VATICAN CITY (RNS) — As Catholic bishops from around the world prepare for a summit in Rome this fall, the Vatican released a document on Tuesday (June 20) outlining the topics they will take up, from LGBTQ+ inclusion to women priests, based on what lay Catholics say are the most urgent questions facing the church today.
The document, or Instrumentum Laboris in Latin, is the latest step in Pope Francis’ Synod on Synodality, which began in 2021 with a two-year-long consultation with the Catholic faithful on topics ranging from sexual ethics to power structures and the priesthood.
The ambitious project, spurred in part by Francis’ vision of more lay involvement and in part by a questioning that has grown out of the clergy sex abuse crisis, has heightened tensions between conservative and progressive factions in the church. But organizers told reporters at a news conference introducing the document that the synod is less about politics and more about listening to the Holy Spirit.
“We have no agenda. There was no conspiratorial meeting among cardinals about how we can add progressive points to the church,” said Cardinal Jean-Claude Hollerich, the relator general of the synod.
Since last fall, bishops have met in groups according to their home continents this year to discuss the questions raised by faithful at the national and parish level. The results of those discussions were submitted to the Vatican, which summarized the reflections in an Instrumentum Laboris, or working document, for their October meeting. The bishops will meet at the Vatican for a second session in the fall of 2024.
Though synods are traditionally limited to bishops, organizers said that laypeople will sit with the bishops in working groups during the summit, which will take place in the Vatican’s Paul VI Audience Hall, instead of the smaller Synod Hall, to allow for the larger number of representatives.
The plenary assembly of the synod will focus on the structural and ecclesial organization of the church and on the need to promote diversity and unity. The latter will involve examining church attitudes and policies about LGBTQ+ Catholics, the issue of female ordination to the diaconate, and welcoming divorced and remarried couples as well as polygamous relationships.

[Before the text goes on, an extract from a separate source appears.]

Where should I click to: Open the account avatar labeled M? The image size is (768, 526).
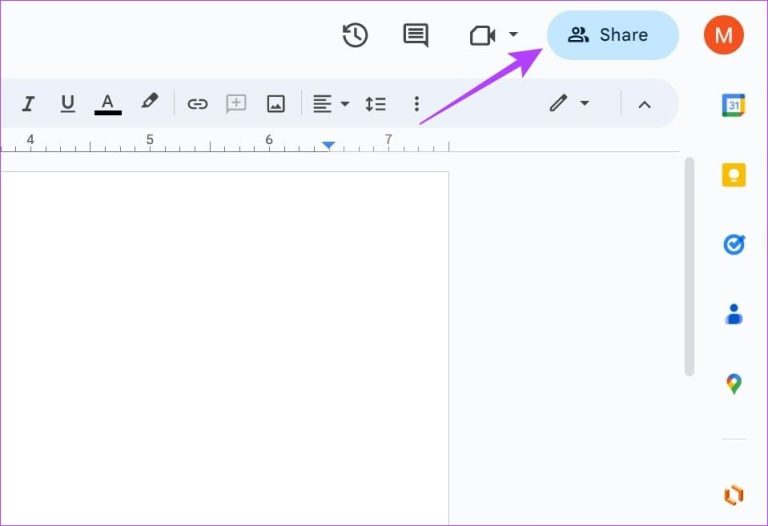723,35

The Instrumentum Laboris proposes questions such as “How can we create spaces where those who feel hurt by the church and unwelcomed by the community feel recognized, received, free to ask questions, and not judged?” and “What concrete steps are needed to welcome those who feel excluded from the church because of their status or sexuality?”
Hollerich said Francis has seen and approved the questions that will be submitted. The pope has consistently promoted welcoming for LGBTQ+ individuals but has not made any change to official church teaching on sexuality, which views homosexuality as a sin.
“We need the synodal church to be a church that can announce the gospel,” said Cardinal Mario Grech, general secretary of the synod, at the news conference. “We need a church that can really pave the way so that it can meet humanity today.”
The Catholic LGBTQ advocacy group New Ways Ministry praised the language and openness of the Vatican document in a statement on Tuesday. “In this current document, the use of ‘LGBTQ+’ indicates that the Vatican is not only respecting the terms that members of this community prefer, but is also being more inclusive of various gender and sexual identities,” the statement read.
The Vatican document also addressed the need for women’s “participation in governance, decision-making, mission, and ministries at all levels of the Church, to be addressed.” The document explicitly mentions the possibility of female deacons, meaning women could preach and preside at Mass but not perform any of the sacraments, such as consecrating hosts, performing marriages or hearing confessions.
In a statement on Tuesday, Casey Stanton, the co-director of Discerning Deacons, described the Vatican document as “a historic opportunity for the church,” while underlining the important roles that women already de facto occupy in the church.
Conservative news outlets and organizations have raised alarms that Francis’ experiment might imitate the Synodal Path, a process going on in the German church in which organizers have advocated for women priests and changing Catholic doctrine on homosexuality and have defied the Vatican by blessing same-sex couples.
“Without judging the colleagues in Germany, the two experiments are very, very different,” Hollerich said. “We are more for harmony,” he added.
While the many topics included in the 50-page document will no doubt be a challenge for the participants at the upcoming synod, Hollerich said that “it’s not granted that all the answers will be found in October.”